AdaptiveClick: Clicks-aware Transformer with Adaptive Focal Loss for Interactive Image Segmentation

TL;DR

AdaptiveClick is the first transformer-based, mask-adaptive segmentation framework for IIS, and the key ingredient of the method is the click-aware mask-adaptive transformer decoder (CAMD), which enhances the interaction between click and image features.

Abstract

Interactive Image Segmentation (IIS) has emerged as a promising technique for decreasing annotation time. Substantial progress has been made in pre- and post-processing for IIS, but the critical issue of interaction ambiguity, notably hindering segmentation quality, has been under-researched. To address this, we introduce AdaptiveClick -- a click-aware transformer incorporating an adaptive focal loss that tackles annotation inconsistencies with tools for mask- and pixel-level ambiguity resolution. To the best of our knowledge, AdaptiveClick is the first transformer-based, mask-adaptive segmentation framework for IIS. The key ingredient of our method is the Click-Aware Mask-adaptive transformer Decoder (CAMD), which enhances the interaction between click and image features. Additionally, AdaptiveClick enables pixel-adaptive differentiation of hard and easy samples in the decision space, independent of their varying distributions. This is primarily achieved by optimizing a generalized Adaptive Focal Loss (AFL) with a theoretical guarantee, where two adaptive coefficients control the ratio of gradient values for hard and easy pixels.

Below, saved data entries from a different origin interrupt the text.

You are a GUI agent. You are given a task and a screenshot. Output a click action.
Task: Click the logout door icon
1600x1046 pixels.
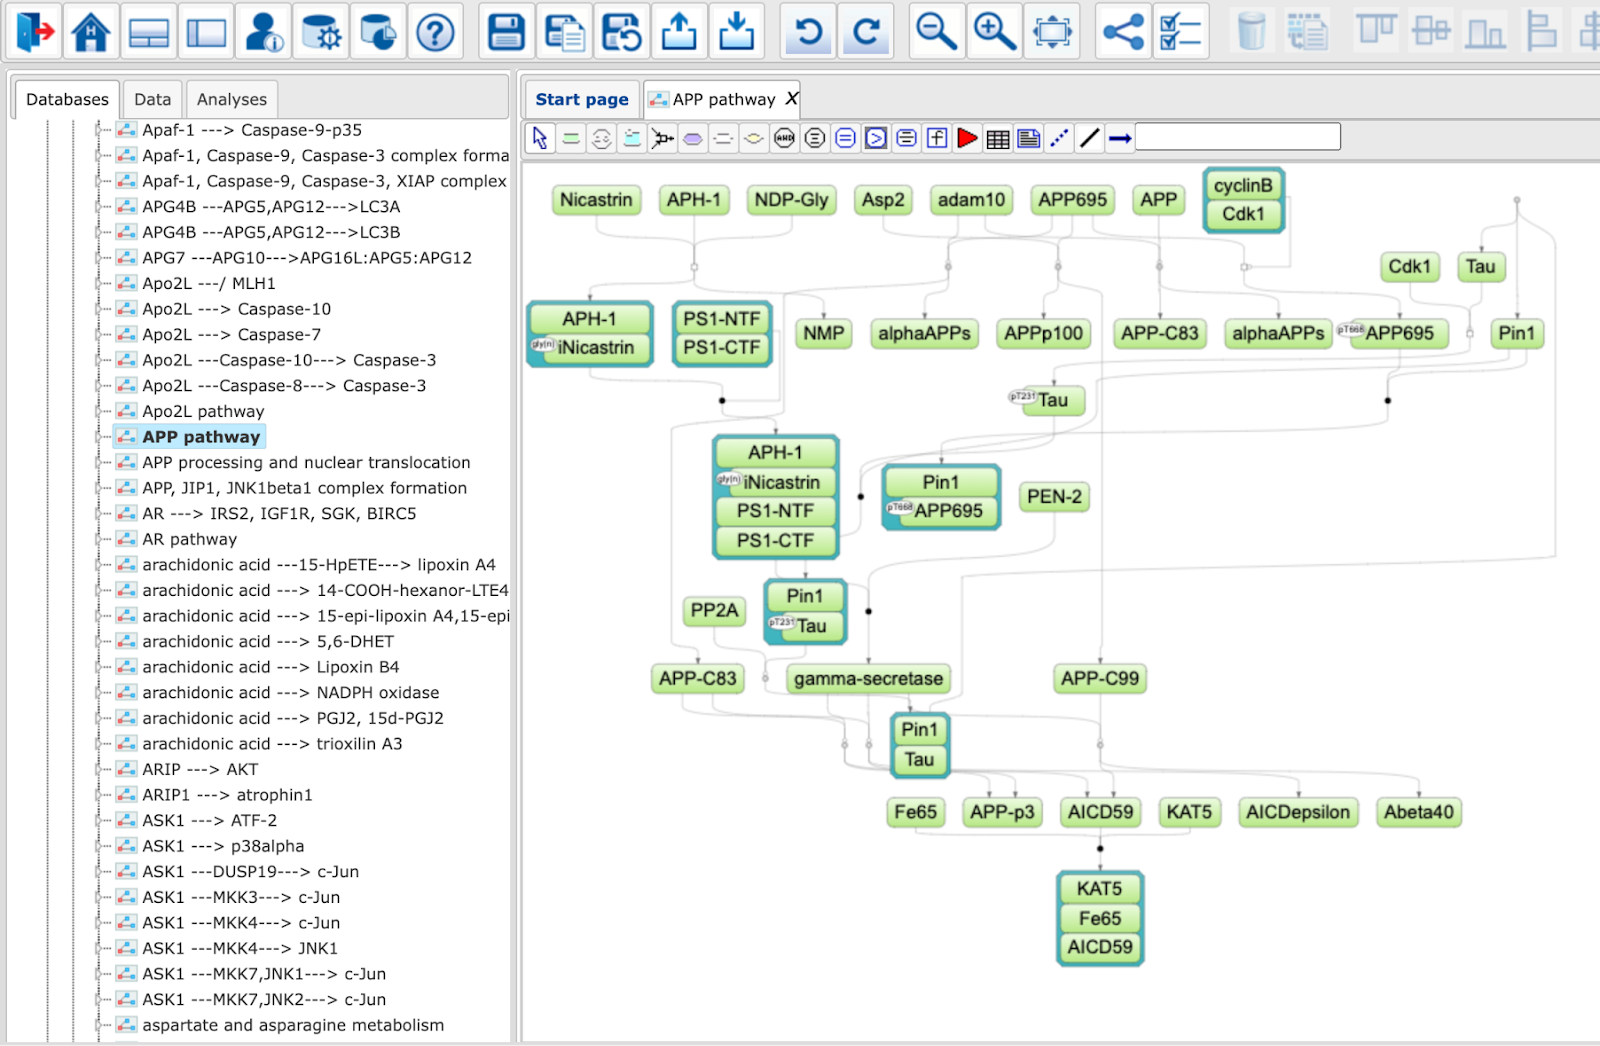pos(33,32)
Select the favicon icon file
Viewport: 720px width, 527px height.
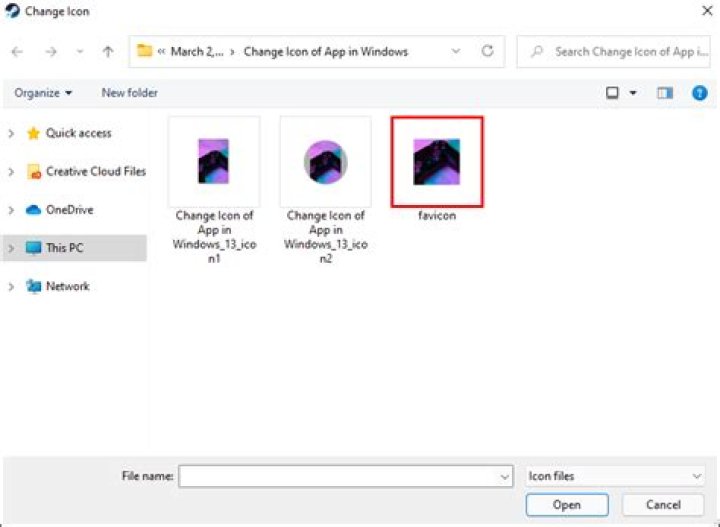[x=436, y=163]
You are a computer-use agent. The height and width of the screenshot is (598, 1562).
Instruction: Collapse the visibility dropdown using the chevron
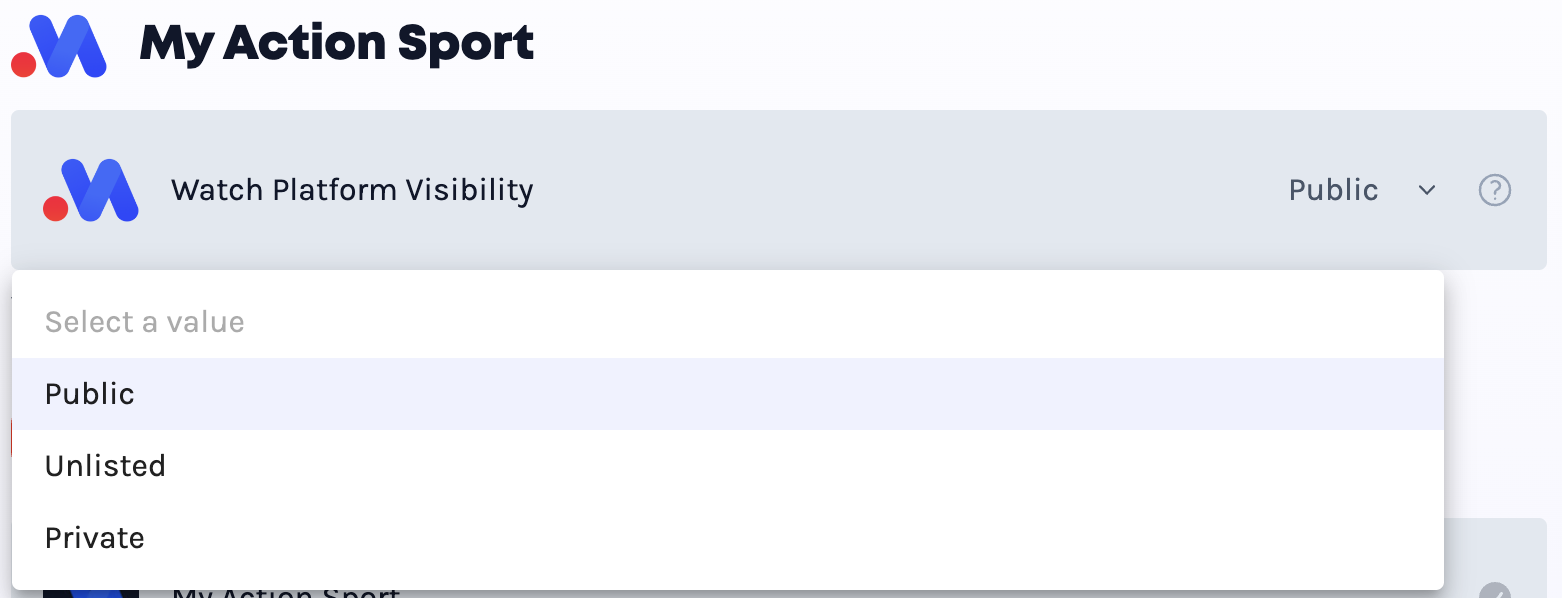pyautogui.click(x=1427, y=190)
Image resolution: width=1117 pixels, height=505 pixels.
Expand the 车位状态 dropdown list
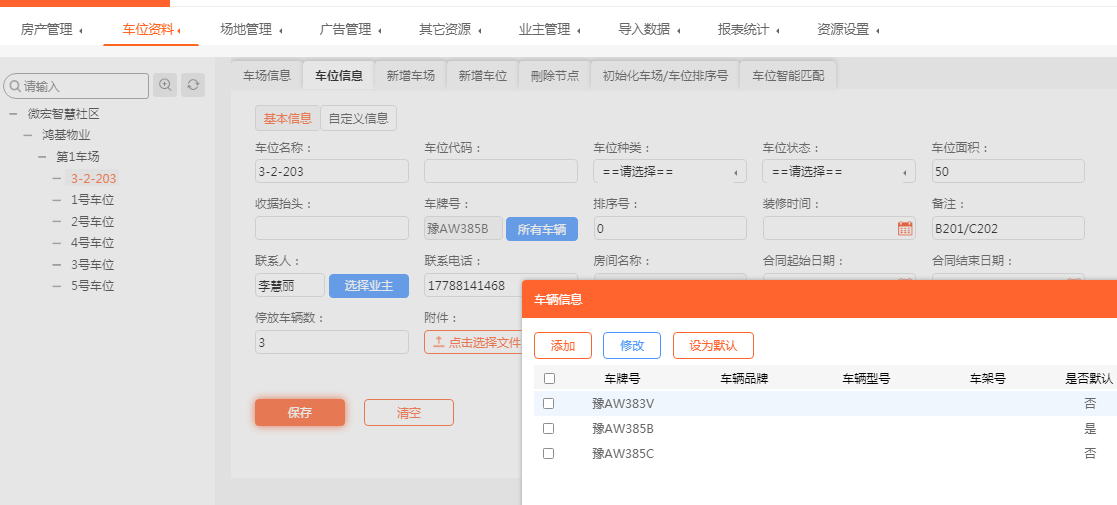pyautogui.click(x=838, y=172)
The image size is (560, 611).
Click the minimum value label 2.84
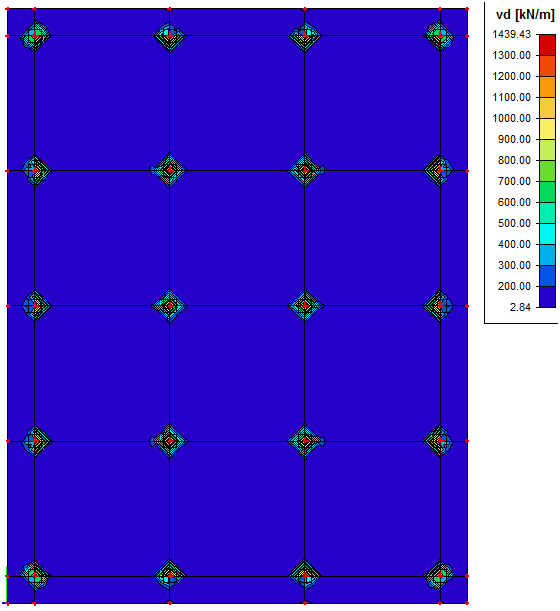click(520, 307)
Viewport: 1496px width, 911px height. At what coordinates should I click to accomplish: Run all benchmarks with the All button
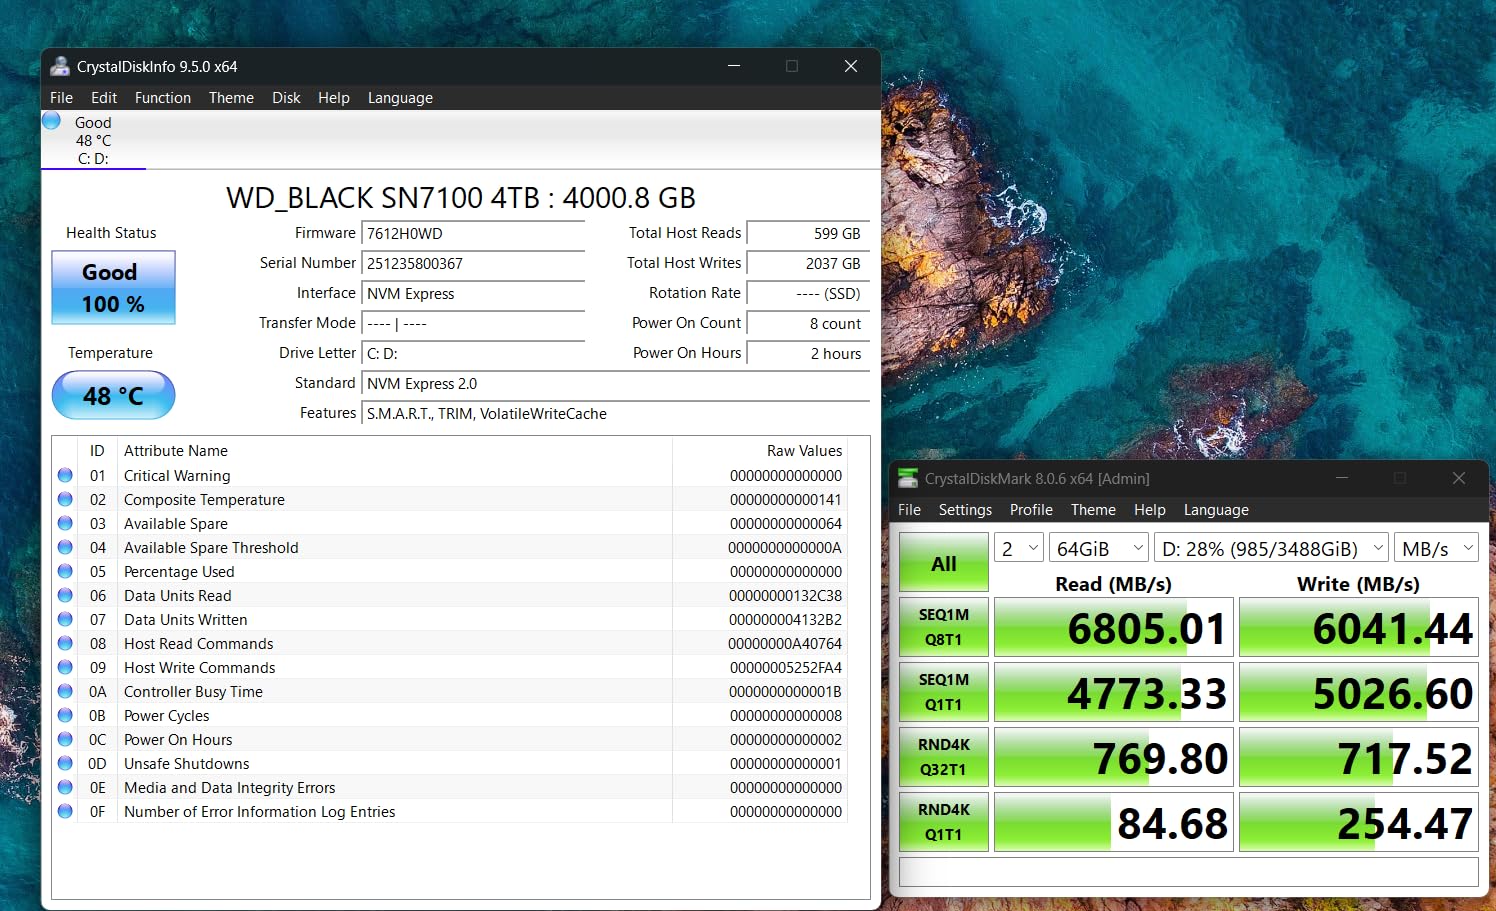942,561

Our analysis reveals that the commonly used Focal and BCE losses can be considered special cases of the proposed AFL. With a plain ViT backbone, extensive experimental results on nine datasets demonstrate the superiority of AdaptiveClick compared to state-of-the-art methods. The source code is publicly available at https://github.com/lab206/AdaptiveClick.

Figures (9)

• Figure 1: Illustration of the proposed method compared with the existing mask-fixed IIS methods. In mask-fixed IIS methods, only a single mask is generated given the input. In contrast, our mask-adaptive AdaptiveClick can produce multiple candidate masks ($\mathbf{P}_\mathrm{1}\!\!\sim\!\!\mathbf{P}_\mathrm{n}$) to address possible ambiguities introduced by user clicks. The model then selects the optimal combination between the Ground Truth (GT) and Probability Map (PM). Finally, Adaptive Focal Loss (AFL) adaptively adjusts the optimal combination to produce a higher-quality mask. Here, $\mathbf{P}_{\mathrm{t}}$ denotes the confidence of the pixel in the sample, with darker colors indicating more hard to segment and vice versa.
• Figure 2: An illustration of AdaptiveClick. First, clicks with the previous mask and image ($\mathbf{I}$) features are obtained via patch embedding, then fused by addition. Second, the fusion features are obtained by Encoder, and the pixel features $\mathbf{F}_0$, $\mathbf{F}_1$, and $\mathbf{F}_2$ of different dimensions are obtained by Pixel-level Multi-scale Mask transformer Decoder (PMMD). Third, $\mathbf{F}^{'}_0, \mathbf{F}^{'}_1, \mathbf{F}^{'}_2$, and $\mathbf{F}_3$ and clicks are jointly input into the designed Click-Aware Mask-adaptive transformer Decoder (CAMD). Fourth, CAMD generates $n$ corresponding masks $\hat{p}$ based on each click and then completes the optimization training process with ADA and AGR proposed in Adaptive Focal Loss (AFL). Finally, the obtained mask sequences are passed through post-processing to output the final mask.
• Figure 3: Difficulty confidence visualization of different loss functions on the SBD majumder2019SBD training dataset. From left to right are the image, the ground truth, and the $\mathbf{P}_{\mathrm{t}}$ plot of BCE yi2004automated, FL lin2017focal, PL leng2022polyloss, and AFL, respectively.
• Figure 4: A visualization plot of the gradient correction of FL lin2017focal by the ADA and AGR is shown
• Figure 5: Segmentation results on natural and medical datasets. The backbone is ViT-B trained on the SBD dataset majumder2019SBD. The probability maps are shown in blue; the masks are overlaid in red on the original images. The clicks are shown as green (positive click) or red (negative click) dots on the image.